Jamat Raza-e-Mustafa
- Abbreviation: JRM
- Formation: 7th Rabi' al-Thani 1339 17 December 1920; 105 years ago
- Founder: Aala Hazat Imam Ahmad Raza Khan Qadri
- Founded at: Bareilly, British India
- Type: Religious organisation, NGO
- Legal status: Active
- Purpose: Propagation of Islam and protection of rights of Sunni-Barelvi Muslims in India and protection of faith and beliefs from various other movements
- Headquarters: 82, Saudagran Mohalla, Dargah E Huzoor Tajush Shariah, Bareilly, Uttar Pradesh, India PIN - 243001
- Location: Bareilly, Uttar Pradesh, India;
- Origins: Bareilly, Uttar Pradesh, India
- Region served: Global
- Members: 215+ Branches and Millions of Sunni Barelvi followers.
- Official languages: Urdu Hindi and English, In India's State and Others Countries: Respective Regional Languages,
- President (Sadr in Urdu language): Mufti Muhammad Asjad Raza Khan Qadri Razvi Noori, Scholar of Sunni Barelvi Movement
- Website: Jamat Raza-e-Mustafa

= Jama'at Raza-e-Mustafa =

Sunni religious organization in India

Jamat Raza-e-Mustafa (जमात-रज़ा-ए-मुस्तफ़ा) also known as JRM, is a historical organisation of Indian Sunni Barelvi Muslims associated with Sufism. It was founded by scholar and 19th-century Mujadid Ahmed Raza Khan Barelvi on 17 December 1920 in Bareilly, India, to propagate Islamic teachings in accordance with Ahle Sunnah wal Jama'ah. The self-described aim of the group is to "deny misguided sects and safeguard the beliefs (Aqaa'id) of the Ahle Sunnah wal Jama'ah."

==History==
It played a significant role during Shuddhi movement which was initiated by Arya Samaj to convert Muslims into Hinduism. The Jamat Raza-e-Mustafa prevented around four hundred thousand re-conversions to Hinduism in eastern U.P and Rajasthan during its activities under anti-Shuddhi movement.

In 1917, Allama Naeem-ud-Deen Muradabadi organised the historical Jamat Raza-e-Mustafa conference at Jamia Naeemia Moradabad, a group whose mission was to curb, and if possible reverse, the tide of re-conversions threatening the Muslim community in the wake of the Shuddhi movement.

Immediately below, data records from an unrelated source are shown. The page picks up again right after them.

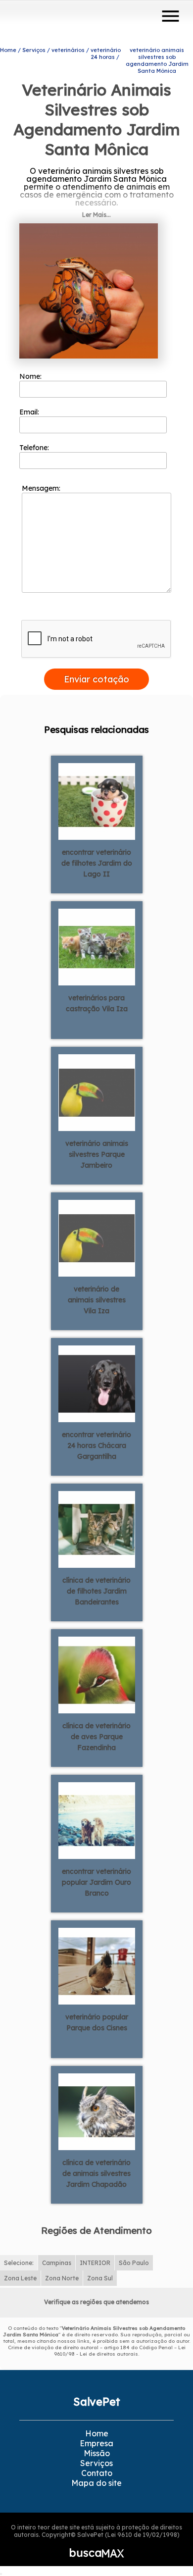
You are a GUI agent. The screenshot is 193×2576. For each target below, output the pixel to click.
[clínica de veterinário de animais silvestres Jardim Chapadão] (96, 2111)
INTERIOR (95, 2263)
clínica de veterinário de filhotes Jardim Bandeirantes (96, 1591)
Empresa (96, 2443)
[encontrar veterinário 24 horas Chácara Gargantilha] (96, 1383)
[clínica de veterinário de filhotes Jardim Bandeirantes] (96, 1529)
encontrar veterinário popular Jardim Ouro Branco (96, 1882)
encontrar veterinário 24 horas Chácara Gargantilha (96, 1445)
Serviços (96, 2463)
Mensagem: (42, 488)
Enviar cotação (96, 679)
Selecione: (19, 2263)
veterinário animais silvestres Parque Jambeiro (96, 1154)
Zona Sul (100, 2278)
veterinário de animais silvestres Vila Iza (97, 1300)
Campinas (56, 2263)
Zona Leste (20, 2278)
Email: (30, 412)
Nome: (31, 376)
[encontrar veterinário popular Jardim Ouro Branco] (96, 1820)
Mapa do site (96, 2483)
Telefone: (35, 447)
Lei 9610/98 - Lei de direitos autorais (120, 2350)
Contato (96, 2473)
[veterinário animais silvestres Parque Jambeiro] (96, 1092)
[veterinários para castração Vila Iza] (96, 946)
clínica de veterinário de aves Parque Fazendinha (96, 1736)
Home (96, 2433)
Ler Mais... (96, 214)
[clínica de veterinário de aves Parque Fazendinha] (96, 1674)
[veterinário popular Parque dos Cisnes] (96, 1965)
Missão (97, 2453)
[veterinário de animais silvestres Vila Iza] (96, 1237)
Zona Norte (62, 2278)
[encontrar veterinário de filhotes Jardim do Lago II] (96, 801)
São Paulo (134, 2263)
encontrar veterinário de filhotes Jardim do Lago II (96, 863)
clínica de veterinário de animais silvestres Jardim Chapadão (96, 2173)
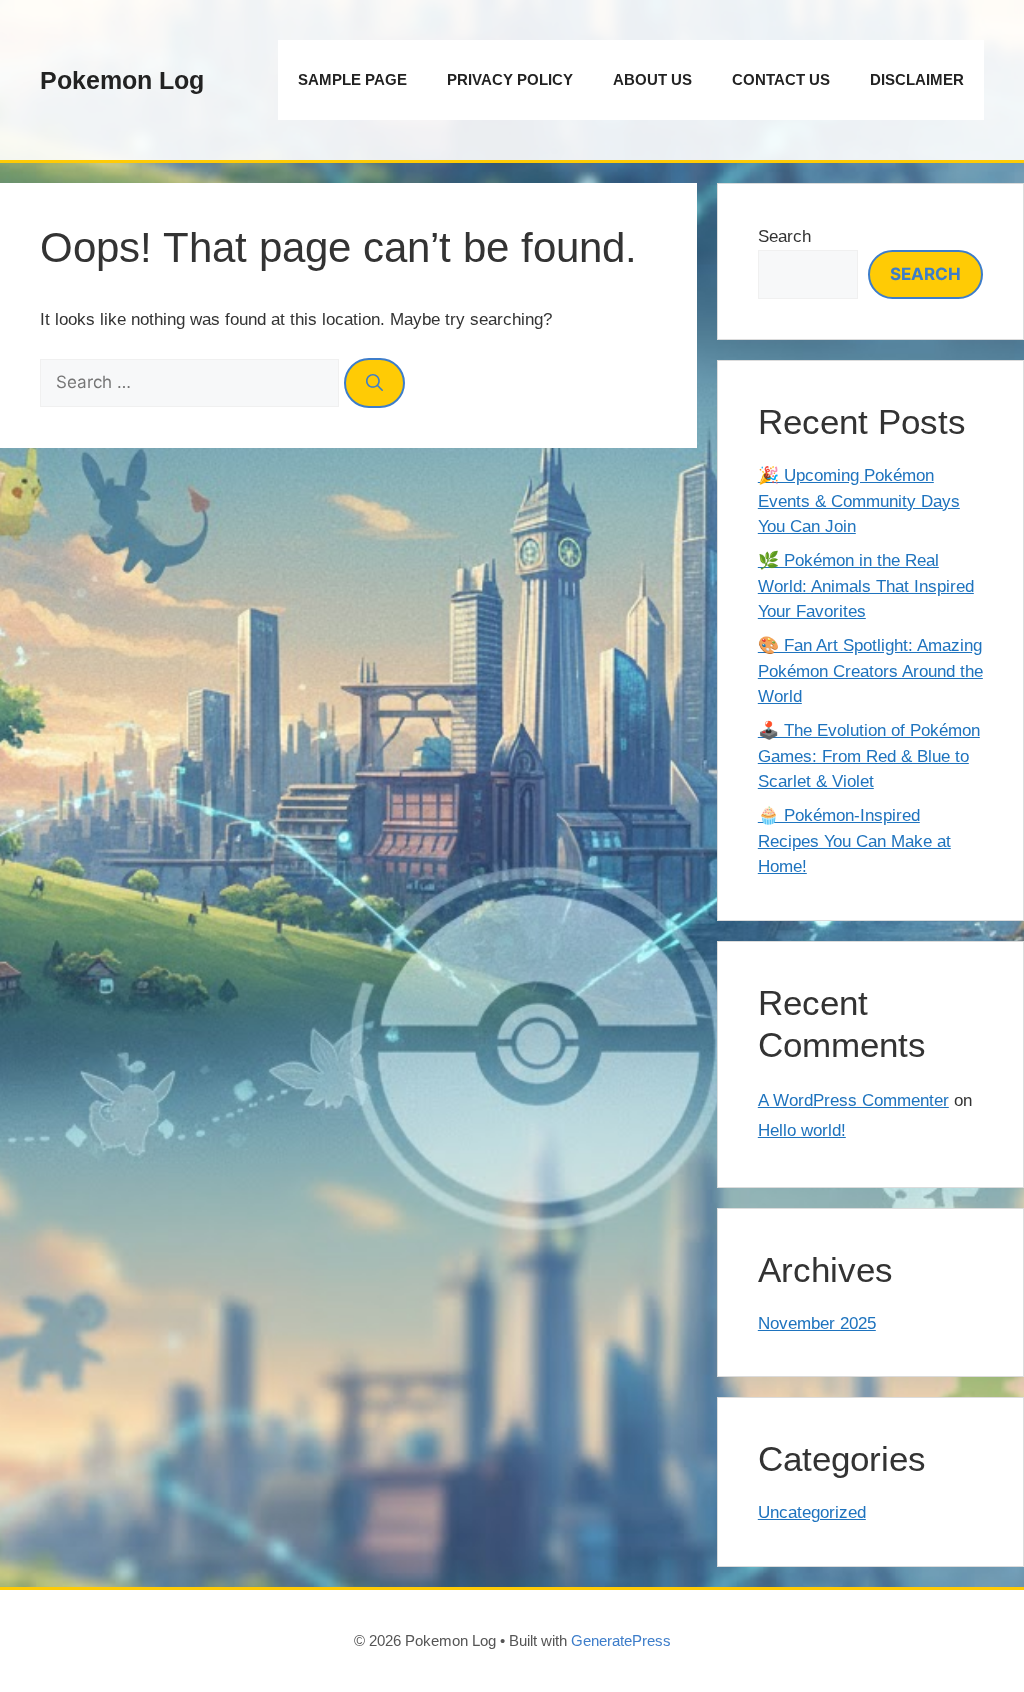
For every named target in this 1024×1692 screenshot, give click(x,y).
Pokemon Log (122, 80)
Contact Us (781, 79)
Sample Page (352, 79)
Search (784, 236)
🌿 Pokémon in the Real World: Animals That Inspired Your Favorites (866, 586)
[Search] (374, 383)
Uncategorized (812, 1512)
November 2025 (817, 1323)
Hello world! (802, 1130)
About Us (652, 79)
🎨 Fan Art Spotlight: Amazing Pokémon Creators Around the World (870, 671)
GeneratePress (621, 1640)
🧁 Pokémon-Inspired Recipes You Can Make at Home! (854, 841)
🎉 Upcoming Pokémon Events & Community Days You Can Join (859, 501)
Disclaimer (917, 79)
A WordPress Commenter (853, 1100)
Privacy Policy (510, 79)
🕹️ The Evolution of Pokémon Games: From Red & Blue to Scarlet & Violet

Mufti Mustafa Raza Khan was another influential leader of Jamat Raza-e-Mustafa who worked against the Shuddhi movement, which aims to convert Muslims to Hinduism in pre-Partition India. The organisation also worked for the defense of Sufi Sunni beliefs in south Asia as practiced by large numbers of people known as Barelvis. It would also act as a quasi-political organisation in opposition to the Deobandi-dominated Jamiat Ulama-e-Hind.

==Present==
- Stand on CAA and NRC
In December 2019, following the deaths of people following a protest against the Citizenship (Amendment) Act, 2019 (CAA), Jamat wrote a letter to president Ram Nath Kovind and Yogi Adityanath, Chief Minister of Uttar Pradesh, to demand compensation for families of the victims and the injured. In January 2020 Jamat announced to hold peaceful protests till the government gives in and announces a rollback of CAA and Proposed NRC. President of Jamat Raza-e-Mustafa and Sunni Barelvi cleric Mufti Asjad Raza Khan is of the view that CAA/NRC issue is about protecting the constitutional principles and values and it is not a Hindu-Muslim issue. He also praised protesters of anti-CAA protests., Salman Raza Khan, vice president of Jamat Raza-e-Mustafa called for boycott of National Population Register if it is not on the lines of the 2011 census.
- Stand on Uniform Civil Code
The Jamat has opposed any proposed implementation of Uniform Civil Code (UCC). It is of the view that UCC will affect personal laws of not only of Muslims, but of Jain, Sikhs, Parsis and Christians communities too.
- Stand on Haj Tax by Saudi authorities
Jamat Raza-e-Mustafa opposed the Saudi Arabian government decision to impose 2,000 Riyal or Rs 36,000 as tax on second Haj in 2016.

== Leadership ==
The organisation is currently headed by Mufti Asjad Raza Khan Qadri as the President.
Other key office bearers include:

- Farmaan Hasan Khan – National General Secretary, Jamaat Raza-e-Mustafa.
He is actively involved in welfare and community-support initiatives of the organisation, including medical assistance programmes during Urs-e-Razvi,
and Ramadan-related community coordination activities associated with Ala Hazrat Dargah.